Correlation Analysis

Below we perform a correlations analysis with uninsurance rates to see which factors (race and political gorup) correlate most strongly with uninsurance rates.

import numpy as np

# Get the indices for the percent uninsured
pu_index = list(no_categorical.columns).index("Percent Uninsured")

# Calculate the correlation coefficient matrix
A = np.corrcoef(no_categorical, rowvar=False)

# Sort the variable's correlation with percent uninsured, in increasing order
x = sorted([(column_name, value) for column_name, value in zip(no_categorical.columns, A[pu_index])], key=lambda x: abs(x[1]), reverse=True)

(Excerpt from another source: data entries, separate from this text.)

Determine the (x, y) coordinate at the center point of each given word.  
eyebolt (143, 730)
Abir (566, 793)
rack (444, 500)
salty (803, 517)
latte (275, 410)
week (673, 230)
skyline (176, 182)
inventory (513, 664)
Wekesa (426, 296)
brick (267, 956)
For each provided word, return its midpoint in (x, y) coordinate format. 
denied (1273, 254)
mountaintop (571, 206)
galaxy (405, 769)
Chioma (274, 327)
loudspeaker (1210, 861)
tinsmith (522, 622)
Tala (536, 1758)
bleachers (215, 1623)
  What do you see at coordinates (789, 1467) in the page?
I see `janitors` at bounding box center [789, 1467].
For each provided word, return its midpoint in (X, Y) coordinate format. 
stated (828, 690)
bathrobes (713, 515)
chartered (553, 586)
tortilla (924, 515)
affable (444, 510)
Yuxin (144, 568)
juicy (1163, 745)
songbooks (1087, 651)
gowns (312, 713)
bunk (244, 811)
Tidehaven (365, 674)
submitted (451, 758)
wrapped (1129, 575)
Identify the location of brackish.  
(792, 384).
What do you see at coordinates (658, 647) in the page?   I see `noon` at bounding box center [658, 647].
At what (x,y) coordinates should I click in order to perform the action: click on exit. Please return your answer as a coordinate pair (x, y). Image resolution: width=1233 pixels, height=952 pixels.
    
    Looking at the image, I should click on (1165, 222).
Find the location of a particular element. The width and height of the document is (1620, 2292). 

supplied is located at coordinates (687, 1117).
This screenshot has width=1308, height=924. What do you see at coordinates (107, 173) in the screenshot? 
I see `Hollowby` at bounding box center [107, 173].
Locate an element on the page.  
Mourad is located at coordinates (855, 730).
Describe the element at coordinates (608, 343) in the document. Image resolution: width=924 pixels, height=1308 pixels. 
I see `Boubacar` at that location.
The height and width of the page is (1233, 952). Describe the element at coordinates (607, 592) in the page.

# Print the top 10 out (that aren't the percent uninsured itself)
for row in x[1:]:
    print(row)
('percent_NHWA', -0.3919891394966732)
('percent_H', 0.35011427166162556)
('per_gop', 0.2845425402877026)
('per_dem', -0.2684520358058623)
('percent_AAC', -0.2145451445922141)
('percent_HIAC', 0.198185309631582)
('percent_BAC', 0.18253767457937595)
('percent_IAC', 0.1665178300893234)
('percent_IA', 0.15696392285076793)
('cases', -0.08000067430020016)
('percent_NAC', -0.05321158389617299)
('percent_TOM', -0.013567696350438776)

Race

As hypothesised and shown in the plots above, non-Hispanic whites and Asians are the racial groups with the strongest negative correlation with uninsurance rates. Meanwhile, Hispanics, Native Americans, and Blacks all have positive correlations.

Politics

Also as hypothesised, the political leaning of a county correlates with uninsurance rates. Counties that lean Republican have a positive correlation with uninsurance rates, while those that lean Democrat have a negative correlation.